The stronger solar stocks like First Solar’s gains have more to do with the extreme lows to which this sector had fallen over the last few years. While overcapacity still looms, the industry has begun to consolidate, and module prices, if not increasing, have at least stopped plummeting. Those companies which look likely to survive the shake-out are rebounding.
Both of these trends have led to a strong rally for clean energy stocks, the like of which we have not seen since before the financial crisis.
Along with my model portfolio, I also included a list of six alternative picks of clean energy companies I liked, but which I did not include in the main list because I felt they were not as well valued as the others. I intended that readers who were uncomfortable with any of my top ten picks to substitute from this alternative list, instead. For instance, some of my picks are rather illiquid, and so larger investors would be unable to buy them without moving the share price too much. Similarly, readers who were not unwilling or unable to buy stocks which only trade internationally could put together a portfolio of nine US-listed stocks.
The chart above shows what the effects of such substitutions would have been, and also shows the performance of the clean energy subsectors (Efficiency, Efficient and Alternative Transportation, and Renewable Energy Developers) that account for at least four stocks among the sixteen.
As you can see, a focus on liquid stocks would have produced the same first half return as the model portfolio, and a purely domestic portfolio would have only performed slightly better. However, as purely international portfolio would have done quite poorly, in part driven by the 5.6% decline of the Canadian dollar: Five of the six international stocks trade in Canada because Toronto Stock Exchange has a large fraction of the listed clean energy companies listed worldwide.
The core of the problem was the renewable energy developers: Finavera Wind Energy (TSX-V:FVR, OTC:FNVRF), Alterra Power (TSX:AXY, OTC:MGMXF), US Geothermal (NYSE:HTM, TSX:GTH), and Ram Power Group (TSX:RPG, OTC RAMPF). This group declined an average of 23% for the year (including the effects of the declining Canadian dollar), despite a number of positive developments for the individual names. All are trading a a significant discount to the value of their assets, with Alterra and Ram Power cash flow positive, and US Geothermal profitable on a GAAP basis.
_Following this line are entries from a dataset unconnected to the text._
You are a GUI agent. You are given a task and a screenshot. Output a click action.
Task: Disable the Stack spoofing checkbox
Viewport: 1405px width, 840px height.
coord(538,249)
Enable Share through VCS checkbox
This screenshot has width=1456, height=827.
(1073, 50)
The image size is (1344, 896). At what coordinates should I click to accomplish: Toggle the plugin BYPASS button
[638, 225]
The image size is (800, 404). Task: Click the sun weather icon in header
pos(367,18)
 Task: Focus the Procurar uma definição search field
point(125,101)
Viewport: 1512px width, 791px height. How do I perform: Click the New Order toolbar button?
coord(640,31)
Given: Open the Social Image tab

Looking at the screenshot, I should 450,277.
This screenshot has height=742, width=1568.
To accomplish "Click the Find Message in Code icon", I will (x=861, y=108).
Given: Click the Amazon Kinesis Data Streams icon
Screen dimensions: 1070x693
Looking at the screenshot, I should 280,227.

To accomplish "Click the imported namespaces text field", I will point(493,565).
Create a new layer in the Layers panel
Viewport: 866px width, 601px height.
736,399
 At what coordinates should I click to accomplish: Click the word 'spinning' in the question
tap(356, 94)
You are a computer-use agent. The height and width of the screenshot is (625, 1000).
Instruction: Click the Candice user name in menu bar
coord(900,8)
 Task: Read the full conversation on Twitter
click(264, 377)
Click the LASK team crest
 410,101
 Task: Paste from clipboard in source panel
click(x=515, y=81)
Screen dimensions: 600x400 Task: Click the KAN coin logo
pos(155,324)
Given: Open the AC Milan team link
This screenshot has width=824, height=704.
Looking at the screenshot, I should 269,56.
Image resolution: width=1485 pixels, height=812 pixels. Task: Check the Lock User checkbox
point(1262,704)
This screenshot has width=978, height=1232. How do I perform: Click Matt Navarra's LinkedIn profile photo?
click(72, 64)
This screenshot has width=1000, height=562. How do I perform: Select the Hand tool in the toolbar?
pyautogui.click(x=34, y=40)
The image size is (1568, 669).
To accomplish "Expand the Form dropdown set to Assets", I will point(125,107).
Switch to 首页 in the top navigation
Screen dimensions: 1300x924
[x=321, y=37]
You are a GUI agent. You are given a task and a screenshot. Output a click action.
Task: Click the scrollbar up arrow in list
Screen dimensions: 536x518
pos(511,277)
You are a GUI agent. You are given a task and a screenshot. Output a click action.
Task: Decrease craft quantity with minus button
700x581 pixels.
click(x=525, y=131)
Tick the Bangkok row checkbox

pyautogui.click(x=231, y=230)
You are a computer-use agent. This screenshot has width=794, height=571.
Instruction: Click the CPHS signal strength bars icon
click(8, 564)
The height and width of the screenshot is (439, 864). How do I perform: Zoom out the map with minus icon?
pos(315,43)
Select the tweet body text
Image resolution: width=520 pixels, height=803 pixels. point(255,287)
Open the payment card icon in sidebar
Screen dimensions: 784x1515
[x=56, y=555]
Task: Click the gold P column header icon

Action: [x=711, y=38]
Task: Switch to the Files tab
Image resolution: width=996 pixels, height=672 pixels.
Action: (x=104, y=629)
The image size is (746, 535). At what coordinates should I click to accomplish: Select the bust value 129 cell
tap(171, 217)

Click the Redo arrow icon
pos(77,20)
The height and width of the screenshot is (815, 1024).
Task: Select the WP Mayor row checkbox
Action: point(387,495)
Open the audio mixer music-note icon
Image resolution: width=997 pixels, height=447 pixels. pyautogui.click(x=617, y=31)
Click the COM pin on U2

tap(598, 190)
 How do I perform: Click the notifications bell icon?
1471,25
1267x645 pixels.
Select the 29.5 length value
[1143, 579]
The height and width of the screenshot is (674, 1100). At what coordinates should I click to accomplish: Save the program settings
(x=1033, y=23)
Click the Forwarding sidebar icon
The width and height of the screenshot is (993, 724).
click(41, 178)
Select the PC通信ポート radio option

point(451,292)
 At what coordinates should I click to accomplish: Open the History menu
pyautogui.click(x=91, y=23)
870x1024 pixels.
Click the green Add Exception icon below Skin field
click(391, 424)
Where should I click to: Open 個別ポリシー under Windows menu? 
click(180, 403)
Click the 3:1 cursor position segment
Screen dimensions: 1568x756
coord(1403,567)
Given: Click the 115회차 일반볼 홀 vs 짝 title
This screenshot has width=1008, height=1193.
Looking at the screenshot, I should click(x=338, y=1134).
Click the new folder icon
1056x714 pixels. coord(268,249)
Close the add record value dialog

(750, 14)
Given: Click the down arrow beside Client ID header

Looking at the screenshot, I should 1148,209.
Finavera, meanwhile, is in the possess of selling its assets and I expect it to have cash equal to more than twice its current share price by the end of next year.
A bright spot was the performance of my alternative transportation and clean transportation picks. I think this is less due to a tail wind from Tesla than from individual factors at the particular companies; I’ll have details in the next part of this update.
I hope the current clean energy stock rally continues. If it does, I’m sure it will leave my less flashy picks eating even more dust. On the other hand, if the stock market’s excitement for renewable energy companies continues to spread, perhaps renewable energy developers will catch a little of the fairy dust. I’d rather be flying and eating a little dust than drowning in the mud.
If the rally does falter, or even reverse, my picks should do relatively better, as they have in the last few years. Let’s hope that does not happen: My last few years’ out performance has been small consolation for some rather dismal times in the clean energy sector.
Stay tuned for my summary of the last couple months of individual stock performance and company news.
Disclosure: Long FVR, AXY, HTM, RPG.
DISCLAIMER: Past performance is not a guarantee or a reliable indicator of future results. This article contains the current opinions of the author and such opinions are subject to change without notice. This article has been distributed for informational purposes only. Forecasts, estimates, and certain information contained herein should not be considered as investment advice or a recommendation of any particular security, strategy or investment product. Information contained herein has been obtained from sources believed to be reliable, but not guaranteed.